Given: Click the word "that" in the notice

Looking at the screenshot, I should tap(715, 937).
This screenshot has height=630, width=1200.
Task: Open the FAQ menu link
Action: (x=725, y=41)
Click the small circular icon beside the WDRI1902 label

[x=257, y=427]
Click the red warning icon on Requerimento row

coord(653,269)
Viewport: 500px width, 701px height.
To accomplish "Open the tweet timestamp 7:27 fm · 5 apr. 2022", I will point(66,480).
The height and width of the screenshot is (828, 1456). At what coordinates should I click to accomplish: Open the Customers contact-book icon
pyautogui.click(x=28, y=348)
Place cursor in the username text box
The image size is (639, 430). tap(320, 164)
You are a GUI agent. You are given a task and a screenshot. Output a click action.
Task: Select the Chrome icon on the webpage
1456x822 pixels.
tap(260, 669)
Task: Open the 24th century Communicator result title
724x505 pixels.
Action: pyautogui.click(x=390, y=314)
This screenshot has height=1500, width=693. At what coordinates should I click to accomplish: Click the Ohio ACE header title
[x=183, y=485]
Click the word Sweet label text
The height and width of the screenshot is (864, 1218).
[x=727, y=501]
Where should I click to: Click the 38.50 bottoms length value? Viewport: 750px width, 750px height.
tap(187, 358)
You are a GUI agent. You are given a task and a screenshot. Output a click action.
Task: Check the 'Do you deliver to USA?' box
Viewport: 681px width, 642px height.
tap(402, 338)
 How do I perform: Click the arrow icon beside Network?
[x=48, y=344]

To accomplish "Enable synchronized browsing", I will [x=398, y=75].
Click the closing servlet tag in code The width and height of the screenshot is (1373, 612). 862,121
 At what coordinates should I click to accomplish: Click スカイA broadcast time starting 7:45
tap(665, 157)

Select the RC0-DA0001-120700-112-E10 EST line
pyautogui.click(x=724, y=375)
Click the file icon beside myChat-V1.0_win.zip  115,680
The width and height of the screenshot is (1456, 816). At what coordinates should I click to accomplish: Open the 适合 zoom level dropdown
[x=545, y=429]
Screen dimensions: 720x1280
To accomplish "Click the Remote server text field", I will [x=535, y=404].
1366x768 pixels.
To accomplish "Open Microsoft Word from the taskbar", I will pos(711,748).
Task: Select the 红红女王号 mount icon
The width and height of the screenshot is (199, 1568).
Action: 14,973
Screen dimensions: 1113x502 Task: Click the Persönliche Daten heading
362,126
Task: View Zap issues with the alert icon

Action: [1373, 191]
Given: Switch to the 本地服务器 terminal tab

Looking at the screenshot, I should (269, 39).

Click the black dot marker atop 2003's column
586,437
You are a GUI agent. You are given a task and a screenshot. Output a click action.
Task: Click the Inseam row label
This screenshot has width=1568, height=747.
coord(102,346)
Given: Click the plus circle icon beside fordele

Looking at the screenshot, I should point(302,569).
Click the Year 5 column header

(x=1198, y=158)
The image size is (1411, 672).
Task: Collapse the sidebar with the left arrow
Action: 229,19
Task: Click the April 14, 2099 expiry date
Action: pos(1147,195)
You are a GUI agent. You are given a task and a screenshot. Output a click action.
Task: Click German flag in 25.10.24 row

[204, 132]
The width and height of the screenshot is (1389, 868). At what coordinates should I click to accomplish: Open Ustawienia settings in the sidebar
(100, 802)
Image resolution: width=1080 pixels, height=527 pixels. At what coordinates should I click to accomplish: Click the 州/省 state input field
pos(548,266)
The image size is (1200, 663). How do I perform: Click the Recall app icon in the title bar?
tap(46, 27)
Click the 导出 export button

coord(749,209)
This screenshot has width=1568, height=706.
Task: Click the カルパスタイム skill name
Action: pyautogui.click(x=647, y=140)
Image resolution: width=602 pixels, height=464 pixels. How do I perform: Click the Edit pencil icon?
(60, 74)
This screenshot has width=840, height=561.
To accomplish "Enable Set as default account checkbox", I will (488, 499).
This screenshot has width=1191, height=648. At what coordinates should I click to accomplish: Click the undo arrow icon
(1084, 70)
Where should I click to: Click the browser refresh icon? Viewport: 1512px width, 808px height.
────
▸ **REQUIREMENTS**
Rewrite the lines from the one containing "How do I perform: Click the arrow" through the one containing "Action: pos(1147,195)", inclusive, changing "Remote server" to "Backup server" and leaving everything else as it is.

▸ **OUTPUT OF THE TASK**
 How do I perform: Click the arrow icon beside Network?
[x=48, y=344]

To accomplish "Enable synchronized browsing", I will [x=398, y=75].
Click the closing servlet tag in code The width and height of the screenshot is (1373, 612). 862,121
 At what coordinates should I click to accomplish: Click スカイA broadcast time starting 7:45
tap(665, 157)

Select the RC0-DA0001-120700-112-E10 EST line
pyautogui.click(x=724, y=375)
Click the file icon beside myChat-V1.0_win.zip  115,680
The width and height of the screenshot is (1456, 816). At what coordinates should I click to accomplish: Open the 适合 zoom level dropdown
[x=545, y=429]
Screen dimensions: 720x1280
To accomplish "Click the Backup server text field", I will [x=535, y=404].
1366x768 pixels.
To accomplish "Open Microsoft Word from the taskbar", I will pos(711,748).
Task: Select the 红红女王号 mount icon
The width and height of the screenshot is (199, 1568).
Action: 14,973
Screen dimensions: 1113x502 Task: Click the Persönliche Daten heading
362,126
Task: View Zap issues with the alert icon

Action: [1373, 191]
Given: Switch to the 本地服务器 terminal tab

Looking at the screenshot, I should (269, 39).

Click the black dot marker atop 2003's column
586,437
You are a GUI agent. You are given a task and a screenshot. Output a click action.
Task: Click the Inseam row label
This screenshot has width=1568, height=747.
coord(102,346)
Given: Click the plus circle icon beside fordele

Looking at the screenshot, I should point(302,569).
Click the Year 5 column header

(x=1198, y=158)
The image size is (1411, 672).
Task: Collapse the sidebar with the left arrow
Action: 229,19
Task: Click the April 14, 2099 expiry date
Action: pos(1147,195)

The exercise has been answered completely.